There are two versions of this term’s origin. According to the first one, it derives from the French “rime,” which itself was a derivation from the Greek word “arithmos” meaning “number.” The second version suggests that the term “rhyme” came directly from Ancient Greece, as “rhythmos” was the original form.
As a literary tool, a rhyme is frequently confused with rhythm. Even though the former is one of the key elements that help create the latter, they are distinct tools. In lyric poetry, rhythm is a logical alternation of similar entities that help divide a piece into separate parts, known as lines and verses. It can be created using different means, and a rhyme is one of the primary ones. Another distinction between these two terms is that a rhyme also adds a melodic sounding to a piece, while rhythm doesn’t possess this function.
The primary purpose of this tool is to make a poem sound more pleasing to the ear and simplify the processes of understanding and reflecting for the reader. Rhyming lines both separate and unify verses, making it easier to follow different thoughts, while simultaneously adding a coherent look to a poem form-wise.
This device can also be used to send the tone of a piece, as both the words used and the rhythmical structure established thanks to this tool can help the author convey such emotions as melancholy, joy, mourning, etc.
This literary device influences the subconscious of the reader since when they hear the second rhyming line, their brain immediately recalls the content of the first one, making them compare and analyze the meaning of such a union.
Another feature of this tool is that its lines have to be situated in close vicinity to each other. Studies have shown that if rhymed lines are separated by more than three strings of text, most readers won’t perceive them as rhyming anymore.
Depending on the position of the emphasized syllable and on the positioning of the rhyming lines, researchers distinguish numerous types of this device in lyric poetry. Rhymes representing two closely sounding line endings that have the emphasized syllable in the same place and different articulation prior to that syllable are defined as perfect rhymes.
If the latter requirement is not met, then such a rhyme is called an identical one (For example: leave – believe). This subtype is acknowledged to be inferior when compared to other kinds, as from aesthetic and psychological standpoints words that have almost the same articulation get a weaker reaction from the reader.
Perfect rhymes, in turn, are divided into masculine, feminine, and dactylic subtypes. Masculine ones occur when the last syllables of the rhyming lines are emphasized, while feminine rhymes place the emphasis on the penultimate syllables. Dactylic rhymes happen in words of three and more syllables where the antepenultimate one is stressed and the rest are unstressed.
Imperfect rhymes are also subdivided into different groups, depending on the phonetic correspondence. Thus, researchers classify the following types:
●Syllabic. Occurs when the last syllables of two lines sound alike but don’t have a stressed vowel (beaver - clever).
●Assonance. Relies on words sharing the same vowel (lie - die).
●Consonance. Contains words that possess identical consonant sounds (bitter - better).

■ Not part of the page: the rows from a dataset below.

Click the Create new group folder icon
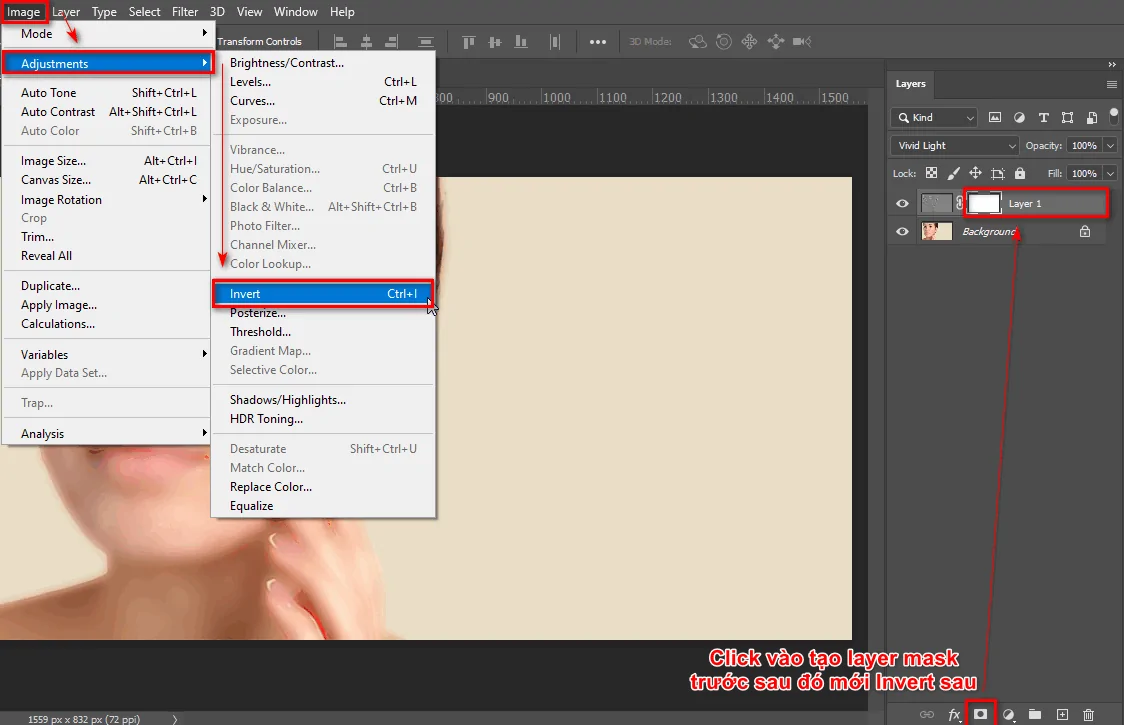Screen dimensions: 1124x725 pyautogui.click(x=1035, y=714)
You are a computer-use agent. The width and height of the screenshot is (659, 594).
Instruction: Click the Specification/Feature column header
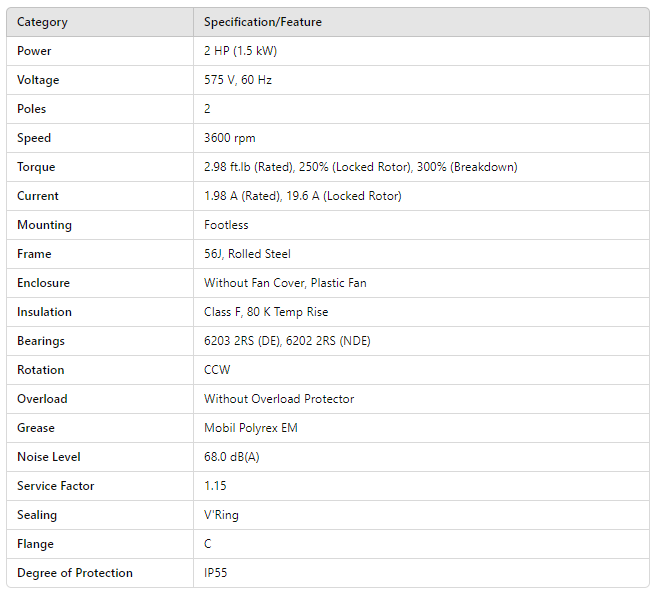263,22

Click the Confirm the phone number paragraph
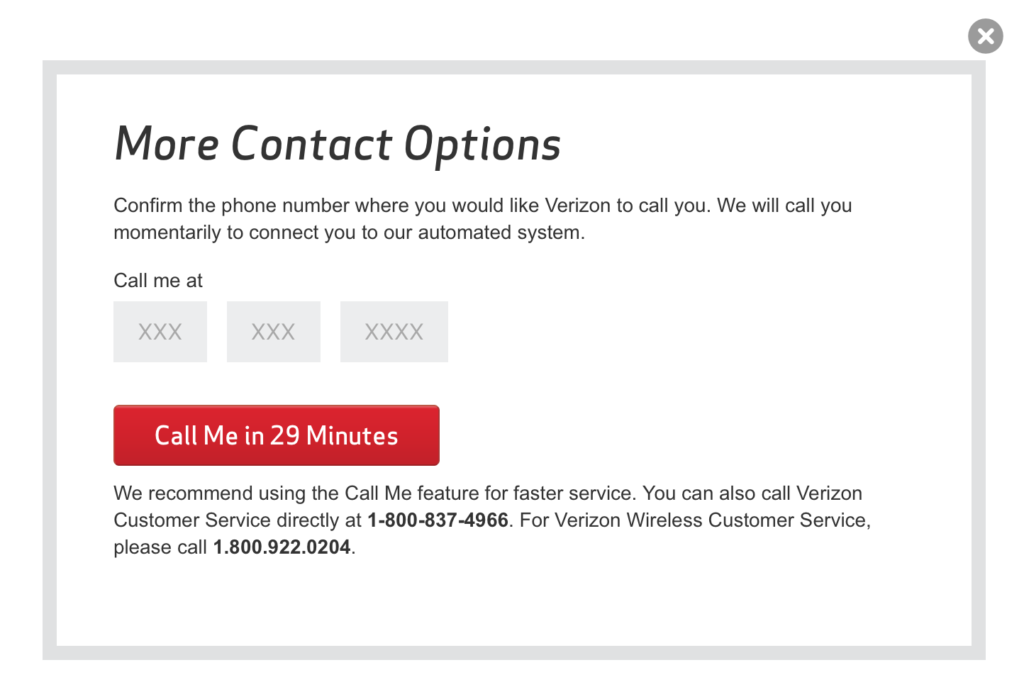click(483, 219)
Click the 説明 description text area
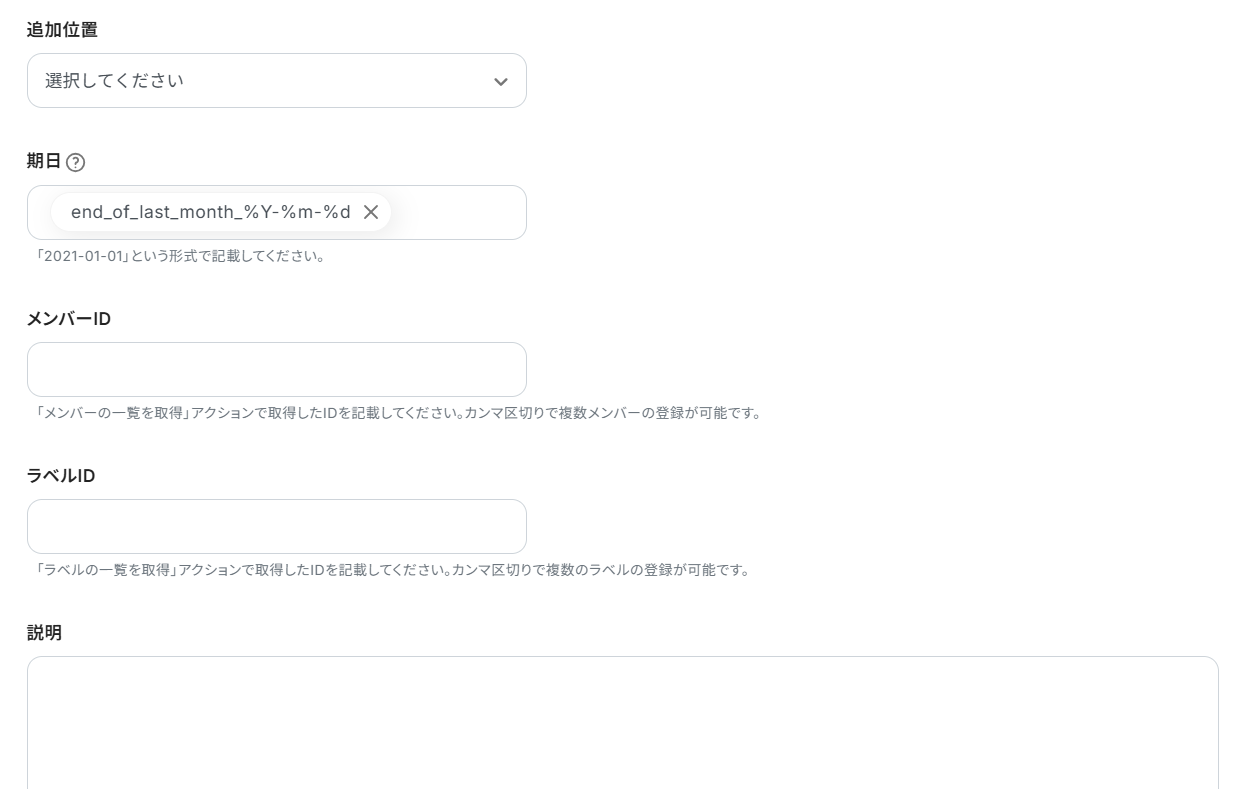 (x=623, y=725)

●Alliteration. Deals with words that repeat the initial consonant phonemes (seen - seek).
Ordinarily, poets diversify their works and use multiple types in a single poem. However, there are also authors that strive to maintain a clean style and write entire pieces in masculine, feminine or dactylic rhymes.
Regarding positioning, poets have the option to create either a tail, internal, holorime, cross, or an eye rhyme. A tail rhyme is the most widely spread kind in English-language poems, where the last syllables of lines rhyme:
Hector the Collector
Collected bits of string.
Collected dolls with broken heads
And rusty bells that would not ring.
An internal rhyme is found when a pair of closely sounding words is placed in the same string of a text. For example, “Oh, I distinctly remember, it was in the bleak December.” Cross rhyming relies on aligning the last syllables of intervening lines. A holorime occurs when two lines rhyme with each other completely.

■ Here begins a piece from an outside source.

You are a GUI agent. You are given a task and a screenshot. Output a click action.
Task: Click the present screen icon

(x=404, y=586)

An eye rhyme can be found in verse lines where both words have similar spelling on paper, but don’t sound alike when pronounced out loud (over - discover). Even though some writers rely on this technique, the consensus is that this rhyming style is less effective, as lyric poetry works are mostly judged by how they sound, and not by their visual appearance.

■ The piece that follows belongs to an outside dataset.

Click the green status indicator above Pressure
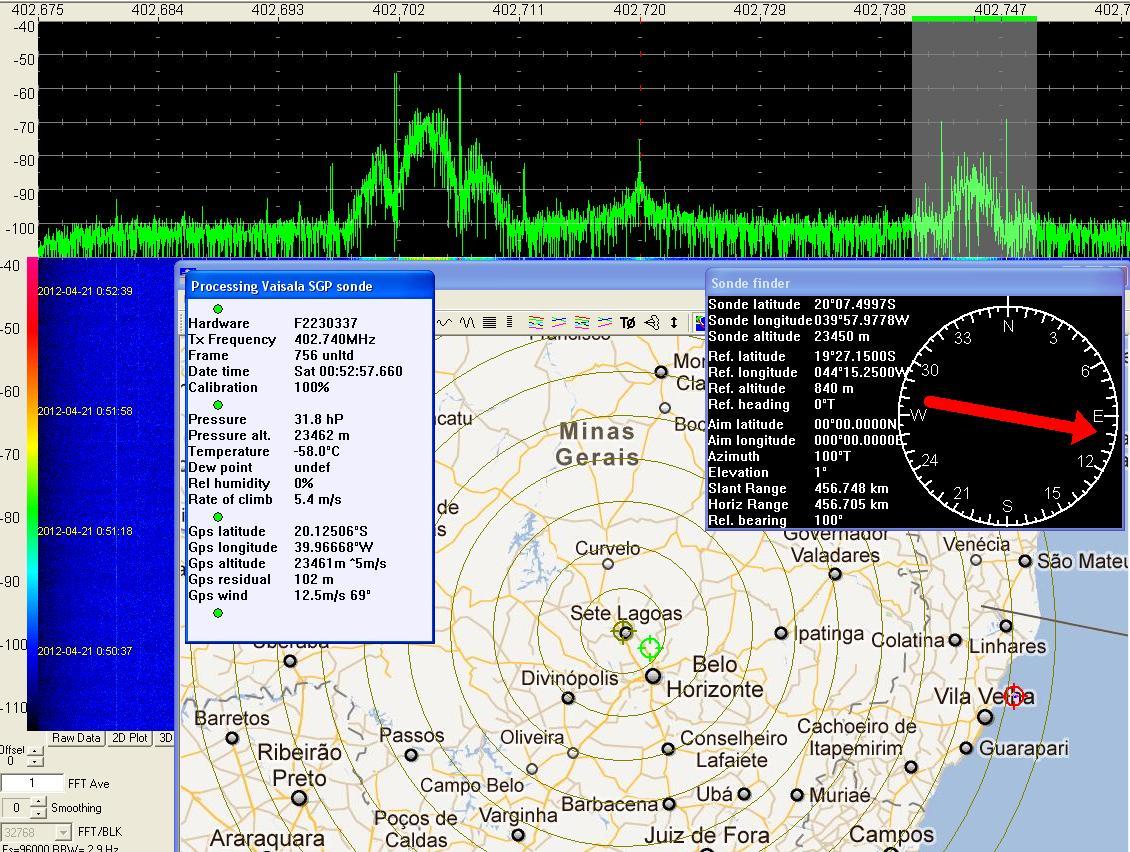The height and width of the screenshot is (852, 1130). tap(218, 405)
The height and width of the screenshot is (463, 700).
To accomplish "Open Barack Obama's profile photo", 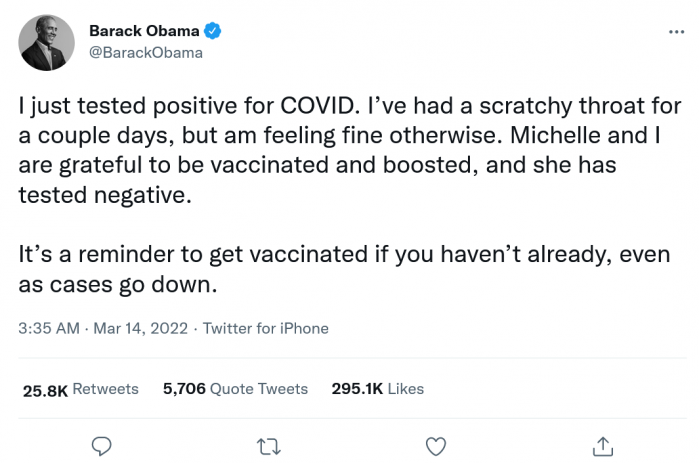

A rhyme is a literary tool based on the close sounding of the words placed at the end of two or more verse lines. The term itself derived either from the French “rime” or the Ancient Greek word “rhythmos.” Based on its position in a verse, a rhyme can be classified into a tail, internal, holorime, cross, or an eye one.
This device serves to add a rhythmical organization to a literary work and to make it more pleasingly sounding and easier to memorize for the reader. This tool is also used to set the tone of a poem and highlight its essential parts.